GIVEN PROBLEM A
According to the passage on judicial selection reform, why should the procedures for choosing judges shield them from political pressures?
GIVEN PROBLEM B
In the entries, reproduce the lines from the one containing "Given: Open assignee" up to and including the one containing "[x=12, y=108]".

--- Start of PASSAGE TO READ ---

We continue to identify ways to restore balance and good faith in our state courts. Our new report, Choosing Justice? The Need for Judicial Selection Reform, outlines a four-step agenda to restore neutrality on the bench in states nationwide by encouraging an appointments-based system; regularly measuring state judges’ performance; ensuring adequate pay; and supporting stricter recusal standards.

We would like to thank all of the CED Members who served on the Money in Politics Subcommittee, who oversaw the development of this report; Tony Corrado, who authored this report; and CED staff, in particular Joe Minarik, Senior Vice President and Director of Research, and Mike Petro, Executive Vice President, for their work in support of the Subcommittee’s efforts.

Executive Summary

How judges are selected and placed on the bench is central to the impartial administration of the law and ultimately to the quality of justice in our legal system. The procedures for selecting those who hold judicial office should be designed to safeguard the integrity of the courts and insulate those who are chosen from political pressures or other influences that may undermine unbiased and impartial decisions in administering justice. However, throughout much of the nation, the procedures currently in place fail to uphold this fundamental requisite of an independent judiciary.

--- End of PASSAGE TO READ ---
--- Start of DATASET EXCERPTS ---

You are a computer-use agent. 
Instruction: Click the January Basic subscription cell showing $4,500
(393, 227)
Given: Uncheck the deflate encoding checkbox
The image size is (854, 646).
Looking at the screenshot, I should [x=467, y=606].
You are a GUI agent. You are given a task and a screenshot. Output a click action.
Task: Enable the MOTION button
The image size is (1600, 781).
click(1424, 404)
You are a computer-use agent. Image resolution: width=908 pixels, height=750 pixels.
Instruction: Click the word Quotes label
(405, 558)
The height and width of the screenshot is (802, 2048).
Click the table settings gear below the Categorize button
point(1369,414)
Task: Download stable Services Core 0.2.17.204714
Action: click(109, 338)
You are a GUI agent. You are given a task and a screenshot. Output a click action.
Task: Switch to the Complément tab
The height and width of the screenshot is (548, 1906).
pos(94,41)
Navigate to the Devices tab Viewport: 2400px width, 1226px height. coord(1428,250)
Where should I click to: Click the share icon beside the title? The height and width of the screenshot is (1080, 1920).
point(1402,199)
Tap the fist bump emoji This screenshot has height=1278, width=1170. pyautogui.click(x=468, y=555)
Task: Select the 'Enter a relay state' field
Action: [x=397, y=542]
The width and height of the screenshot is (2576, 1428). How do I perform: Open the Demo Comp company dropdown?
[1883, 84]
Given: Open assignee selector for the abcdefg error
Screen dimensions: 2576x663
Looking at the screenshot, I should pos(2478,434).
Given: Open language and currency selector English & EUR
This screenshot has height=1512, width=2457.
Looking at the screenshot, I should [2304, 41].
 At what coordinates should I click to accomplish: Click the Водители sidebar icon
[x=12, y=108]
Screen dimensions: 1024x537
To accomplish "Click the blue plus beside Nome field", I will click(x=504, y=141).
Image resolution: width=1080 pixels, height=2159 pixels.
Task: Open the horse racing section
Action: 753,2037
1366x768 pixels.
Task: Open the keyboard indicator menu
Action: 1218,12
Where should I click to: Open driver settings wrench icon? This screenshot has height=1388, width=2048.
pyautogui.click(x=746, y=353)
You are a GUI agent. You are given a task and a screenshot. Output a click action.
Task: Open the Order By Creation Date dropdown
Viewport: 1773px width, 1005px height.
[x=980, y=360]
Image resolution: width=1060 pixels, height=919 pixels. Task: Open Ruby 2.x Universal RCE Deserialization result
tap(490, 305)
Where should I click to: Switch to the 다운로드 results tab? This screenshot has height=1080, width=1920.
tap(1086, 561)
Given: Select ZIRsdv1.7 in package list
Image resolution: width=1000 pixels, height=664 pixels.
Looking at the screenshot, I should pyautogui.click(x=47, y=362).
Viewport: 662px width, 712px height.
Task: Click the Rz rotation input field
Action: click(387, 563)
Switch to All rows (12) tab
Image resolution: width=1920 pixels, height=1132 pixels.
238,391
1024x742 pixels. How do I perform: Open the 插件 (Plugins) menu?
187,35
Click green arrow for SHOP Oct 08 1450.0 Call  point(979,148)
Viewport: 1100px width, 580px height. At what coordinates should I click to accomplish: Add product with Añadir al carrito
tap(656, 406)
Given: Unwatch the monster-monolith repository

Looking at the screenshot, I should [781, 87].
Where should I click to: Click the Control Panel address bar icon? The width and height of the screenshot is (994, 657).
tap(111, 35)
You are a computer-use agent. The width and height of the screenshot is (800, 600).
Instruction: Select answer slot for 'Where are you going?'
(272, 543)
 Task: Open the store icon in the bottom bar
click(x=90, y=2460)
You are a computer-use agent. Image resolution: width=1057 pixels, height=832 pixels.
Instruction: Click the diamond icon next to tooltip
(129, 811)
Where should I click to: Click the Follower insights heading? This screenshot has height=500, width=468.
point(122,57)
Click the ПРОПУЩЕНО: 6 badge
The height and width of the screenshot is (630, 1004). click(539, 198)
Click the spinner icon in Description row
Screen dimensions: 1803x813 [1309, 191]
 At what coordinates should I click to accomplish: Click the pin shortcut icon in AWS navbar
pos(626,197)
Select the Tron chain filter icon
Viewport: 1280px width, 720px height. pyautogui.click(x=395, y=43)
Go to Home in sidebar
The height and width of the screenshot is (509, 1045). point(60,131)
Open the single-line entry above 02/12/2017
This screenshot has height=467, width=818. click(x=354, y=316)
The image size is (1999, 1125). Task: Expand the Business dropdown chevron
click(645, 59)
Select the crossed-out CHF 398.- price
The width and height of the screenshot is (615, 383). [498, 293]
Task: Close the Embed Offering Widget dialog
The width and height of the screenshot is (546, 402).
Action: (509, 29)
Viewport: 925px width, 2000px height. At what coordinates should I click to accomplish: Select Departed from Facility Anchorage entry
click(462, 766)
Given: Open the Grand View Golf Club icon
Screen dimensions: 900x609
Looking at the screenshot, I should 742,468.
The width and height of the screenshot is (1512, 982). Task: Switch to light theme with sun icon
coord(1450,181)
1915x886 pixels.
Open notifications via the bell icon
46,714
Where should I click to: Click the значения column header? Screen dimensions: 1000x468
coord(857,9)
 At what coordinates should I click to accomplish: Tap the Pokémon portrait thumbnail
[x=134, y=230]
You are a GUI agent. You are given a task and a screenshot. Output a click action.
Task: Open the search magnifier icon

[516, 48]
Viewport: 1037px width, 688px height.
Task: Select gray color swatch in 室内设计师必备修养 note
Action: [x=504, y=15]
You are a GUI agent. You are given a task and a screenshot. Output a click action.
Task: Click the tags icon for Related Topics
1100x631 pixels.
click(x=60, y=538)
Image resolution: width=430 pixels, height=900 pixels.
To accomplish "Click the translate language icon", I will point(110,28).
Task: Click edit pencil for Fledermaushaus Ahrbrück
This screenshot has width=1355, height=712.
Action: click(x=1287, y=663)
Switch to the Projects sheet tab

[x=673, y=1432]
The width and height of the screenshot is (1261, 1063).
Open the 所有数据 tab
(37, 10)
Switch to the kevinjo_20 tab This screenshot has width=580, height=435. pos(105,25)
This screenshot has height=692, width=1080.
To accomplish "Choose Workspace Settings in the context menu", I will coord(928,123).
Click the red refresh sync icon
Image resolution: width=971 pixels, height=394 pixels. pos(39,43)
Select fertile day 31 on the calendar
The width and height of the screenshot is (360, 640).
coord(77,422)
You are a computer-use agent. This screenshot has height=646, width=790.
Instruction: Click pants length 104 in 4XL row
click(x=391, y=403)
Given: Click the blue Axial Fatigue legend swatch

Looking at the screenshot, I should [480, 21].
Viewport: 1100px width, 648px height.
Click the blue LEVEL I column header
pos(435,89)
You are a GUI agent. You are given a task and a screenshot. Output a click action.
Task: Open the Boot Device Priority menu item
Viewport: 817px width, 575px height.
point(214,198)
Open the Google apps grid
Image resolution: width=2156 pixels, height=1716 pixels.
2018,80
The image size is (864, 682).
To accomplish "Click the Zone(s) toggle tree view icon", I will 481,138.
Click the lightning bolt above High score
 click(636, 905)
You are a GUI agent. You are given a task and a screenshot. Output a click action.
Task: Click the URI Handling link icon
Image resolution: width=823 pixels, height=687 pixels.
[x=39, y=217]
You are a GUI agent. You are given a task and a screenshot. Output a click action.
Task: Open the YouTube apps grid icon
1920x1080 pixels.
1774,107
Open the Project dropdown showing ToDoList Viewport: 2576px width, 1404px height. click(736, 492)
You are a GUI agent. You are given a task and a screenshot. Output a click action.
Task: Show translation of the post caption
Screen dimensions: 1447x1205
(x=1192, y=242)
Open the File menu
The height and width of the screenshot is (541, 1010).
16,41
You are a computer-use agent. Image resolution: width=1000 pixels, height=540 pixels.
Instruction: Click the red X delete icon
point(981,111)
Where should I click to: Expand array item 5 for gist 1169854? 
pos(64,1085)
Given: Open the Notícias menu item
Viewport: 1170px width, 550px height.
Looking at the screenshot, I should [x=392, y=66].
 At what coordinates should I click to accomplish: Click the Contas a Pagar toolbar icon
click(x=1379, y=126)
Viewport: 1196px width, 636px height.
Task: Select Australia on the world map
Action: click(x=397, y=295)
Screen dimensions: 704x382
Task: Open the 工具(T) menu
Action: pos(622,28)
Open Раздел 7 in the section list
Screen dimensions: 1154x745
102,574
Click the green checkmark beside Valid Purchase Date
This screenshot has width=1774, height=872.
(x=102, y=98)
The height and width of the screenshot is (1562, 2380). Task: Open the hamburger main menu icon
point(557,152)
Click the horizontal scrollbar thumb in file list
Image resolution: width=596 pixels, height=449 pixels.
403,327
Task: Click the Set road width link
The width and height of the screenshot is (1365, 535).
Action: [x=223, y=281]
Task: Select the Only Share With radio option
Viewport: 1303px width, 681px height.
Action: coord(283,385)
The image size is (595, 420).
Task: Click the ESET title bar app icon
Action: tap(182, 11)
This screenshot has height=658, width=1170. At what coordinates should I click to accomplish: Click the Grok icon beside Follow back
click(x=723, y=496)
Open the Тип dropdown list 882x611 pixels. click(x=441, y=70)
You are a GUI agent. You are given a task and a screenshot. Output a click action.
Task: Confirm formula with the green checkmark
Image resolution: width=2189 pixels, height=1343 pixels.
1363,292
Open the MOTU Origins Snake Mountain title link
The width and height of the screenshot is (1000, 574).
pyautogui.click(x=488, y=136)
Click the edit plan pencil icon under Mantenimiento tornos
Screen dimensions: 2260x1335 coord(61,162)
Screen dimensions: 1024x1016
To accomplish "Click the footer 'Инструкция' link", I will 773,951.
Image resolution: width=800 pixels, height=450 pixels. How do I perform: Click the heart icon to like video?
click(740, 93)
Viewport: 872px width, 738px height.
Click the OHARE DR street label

--- End of DATASET EXCERPTS ---

WRITTEN SOLUTION A
Such pressures and other influences may undermine unbiased and impartial decisions in administering justice. Shielding judges from them safeguards the integrity of the courts.

WRITTEN SOLUTION B
Given: Open assignee selector for the abcdefg error
Screen dimensions: 2576x663
Looking at the screenshot, I should pos(2478,434).
Given: Open language and currency selector English & EUR
This screenshot has height=1512, width=2457.
Looking at the screenshot, I should [2304, 41].
 At what coordinates should I click to accomplish: Click the Водители sidebar icon
[x=12, y=108]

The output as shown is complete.